Items from a dataset
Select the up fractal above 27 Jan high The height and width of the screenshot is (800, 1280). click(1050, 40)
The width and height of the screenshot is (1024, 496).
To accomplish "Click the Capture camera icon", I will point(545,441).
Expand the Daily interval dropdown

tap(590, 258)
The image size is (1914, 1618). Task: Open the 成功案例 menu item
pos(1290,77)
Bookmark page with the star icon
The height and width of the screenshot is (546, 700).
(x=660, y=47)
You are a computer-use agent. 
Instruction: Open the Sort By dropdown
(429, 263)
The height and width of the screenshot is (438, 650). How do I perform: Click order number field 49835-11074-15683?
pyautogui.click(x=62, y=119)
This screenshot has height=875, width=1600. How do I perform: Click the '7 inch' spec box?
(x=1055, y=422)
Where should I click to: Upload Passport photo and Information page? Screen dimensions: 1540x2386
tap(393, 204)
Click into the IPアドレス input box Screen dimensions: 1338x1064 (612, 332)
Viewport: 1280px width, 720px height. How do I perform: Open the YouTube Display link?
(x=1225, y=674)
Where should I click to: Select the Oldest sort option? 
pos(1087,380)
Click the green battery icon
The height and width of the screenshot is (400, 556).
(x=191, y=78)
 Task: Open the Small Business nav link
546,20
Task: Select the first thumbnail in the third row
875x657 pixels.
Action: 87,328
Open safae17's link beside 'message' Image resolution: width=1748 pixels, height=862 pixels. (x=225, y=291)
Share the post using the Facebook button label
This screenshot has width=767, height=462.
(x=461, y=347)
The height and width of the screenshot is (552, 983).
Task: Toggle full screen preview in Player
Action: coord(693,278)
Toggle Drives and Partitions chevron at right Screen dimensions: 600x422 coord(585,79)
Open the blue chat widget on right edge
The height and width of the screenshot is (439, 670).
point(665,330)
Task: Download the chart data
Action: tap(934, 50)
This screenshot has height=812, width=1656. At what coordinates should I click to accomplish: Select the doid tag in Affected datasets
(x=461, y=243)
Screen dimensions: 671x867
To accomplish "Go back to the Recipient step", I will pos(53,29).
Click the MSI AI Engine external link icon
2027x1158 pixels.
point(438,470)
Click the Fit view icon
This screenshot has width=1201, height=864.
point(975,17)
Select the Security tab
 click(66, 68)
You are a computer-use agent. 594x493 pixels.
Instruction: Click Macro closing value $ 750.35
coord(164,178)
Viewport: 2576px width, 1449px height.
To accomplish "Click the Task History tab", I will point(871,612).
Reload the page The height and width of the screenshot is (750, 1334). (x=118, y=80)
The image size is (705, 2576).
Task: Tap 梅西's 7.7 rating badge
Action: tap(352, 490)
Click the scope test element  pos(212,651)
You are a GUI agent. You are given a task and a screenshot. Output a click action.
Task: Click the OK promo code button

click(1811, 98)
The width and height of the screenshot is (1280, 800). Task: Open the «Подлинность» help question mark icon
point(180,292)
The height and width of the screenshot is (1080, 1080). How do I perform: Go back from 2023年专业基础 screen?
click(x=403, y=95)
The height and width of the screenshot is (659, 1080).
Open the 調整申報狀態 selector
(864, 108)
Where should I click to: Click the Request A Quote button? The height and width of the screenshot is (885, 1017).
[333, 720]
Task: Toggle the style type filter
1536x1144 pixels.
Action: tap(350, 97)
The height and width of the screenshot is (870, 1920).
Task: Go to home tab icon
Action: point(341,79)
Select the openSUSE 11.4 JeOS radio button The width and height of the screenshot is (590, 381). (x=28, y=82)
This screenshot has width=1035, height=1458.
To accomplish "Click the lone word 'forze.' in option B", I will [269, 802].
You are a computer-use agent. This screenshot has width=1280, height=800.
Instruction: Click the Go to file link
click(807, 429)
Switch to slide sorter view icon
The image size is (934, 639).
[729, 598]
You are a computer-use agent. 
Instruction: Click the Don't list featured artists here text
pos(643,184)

PROBLEM DESCRIPTION :: Copy each entry exactly, with nothing added or dropped.

COMPLETED EXERCISE ::
Select the up fractal above 27 Jan high The height and width of the screenshot is (800, 1280). click(1050, 40)
The width and height of the screenshot is (1024, 496).
To accomplish "Click the Capture camera icon", I will point(545,441).
Expand the Daily interval dropdown

tap(590, 258)
The image size is (1914, 1618). Task: Open the 成功案例 menu item
pos(1290,77)
Bookmark page with the star icon
The height and width of the screenshot is (546, 700).
(x=660, y=47)
You are a computer-use agent. 
Instruction: Open the Sort By dropdown
(429, 263)
The height and width of the screenshot is (438, 650). How do I perform: Click order number field 49835-11074-15683?
pyautogui.click(x=62, y=119)
This screenshot has height=875, width=1600. How do I perform: Click the '7 inch' spec box?
(x=1055, y=422)
Where should I click to: Upload Passport photo and Information page? Screen dimensions: 1540x2386
tap(393, 204)
Click into the IPアドレス input box Screen dimensions: 1338x1064 (612, 332)
Viewport: 1280px width, 720px height. How do I perform: Open the YouTube Display link?
(x=1225, y=674)
Where should I click to: Select the Oldest sort option? 
pos(1087,380)
Click the green battery icon
The height and width of the screenshot is (400, 556).
(x=191, y=78)
 Task: Open the Small Business nav link
546,20
Task: Select the first thumbnail in the third row
875x657 pixels.
Action: 87,328
Open safae17's link beside 'message' Image resolution: width=1748 pixels, height=862 pixels. (x=225, y=291)
Share the post using the Facebook button label
This screenshot has width=767, height=462.
(x=461, y=347)
The height and width of the screenshot is (552, 983).
Task: Toggle full screen preview in Player
Action: coord(693,278)
Toggle Drives and Partitions chevron at right Screen dimensions: 600x422 coord(585,79)
Open the blue chat widget on right edge
The height and width of the screenshot is (439, 670).
point(665,330)
Task: Download the chart data
Action: tap(934, 50)
This screenshot has height=812, width=1656. At what coordinates should I click to accomplish: Select the doid tag in Affected datasets
(x=461, y=243)
Screen dimensions: 671x867
To accomplish "Go back to the Recipient step", I will pos(53,29).
Click the MSI AI Engine external link icon
2027x1158 pixels.
point(438,470)
Click the Fit view icon
This screenshot has width=1201, height=864.
point(975,17)
Select the Security tab
 click(66, 68)
You are a computer-use agent. 594x493 pixels.
Instruction: Click Macro closing value $ 750.35
coord(164,178)
Viewport: 2576px width, 1449px height.
To accomplish "Click the Task History tab", I will point(871,612).
Reload the page The height and width of the screenshot is (750, 1334). (x=118, y=80)
The image size is (705, 2576).
Task: Tap 梅西's 7.7 rating badge
Action: tap(352, 490)
Click the scope test element  pos(212,651)
You are a GUI agent. You are given a task and a screenshot. Output a click action.
Task: Click the OK promo code button

click(1811, 98)
The width and height of the screenshot is (1280, 800). Task: Open the «Подлинность» help question mark icon
point(180,292)
The height and width of the screenshot is (1080, 1080). How do I perform: Go back from 2023年专业基础 screen?
click(x=403, y=95)
The height and width of the screenshot is (659, 1080).
Open the 調整申報狀態 selector
(864, 108)
Where should I click to: Click the Request A Quote button? The height and width of the screenshot is (885, 1017).
[333, 720]
Task: Toggle the style type filter
1536x1144 pixels.
Action: tap(350, 97)
The height and width of the screenshot is (870, 1920).
Task: Go to home tab icon
Action: point(341,79)
Select the openSUSE 11.4 JeOS radio button The width and height of the screenshot is (590, 381). (x=28, y=82)
This screenshot has width=1035, height=1458.
To accomplish "Click the lone word 'forze.' in option B", I will [269, 802].
You are a computer-use agent. This screenshot has width=1280, height=800.
Instruction: Click the Go to file link
click(807, 429)
Switch to slide sorter view icon
The image size is (934, 639).
[729, 598]
You are a computer-use agent. 
Instruction: Click the Don't list featured artists here text
pos(643,184)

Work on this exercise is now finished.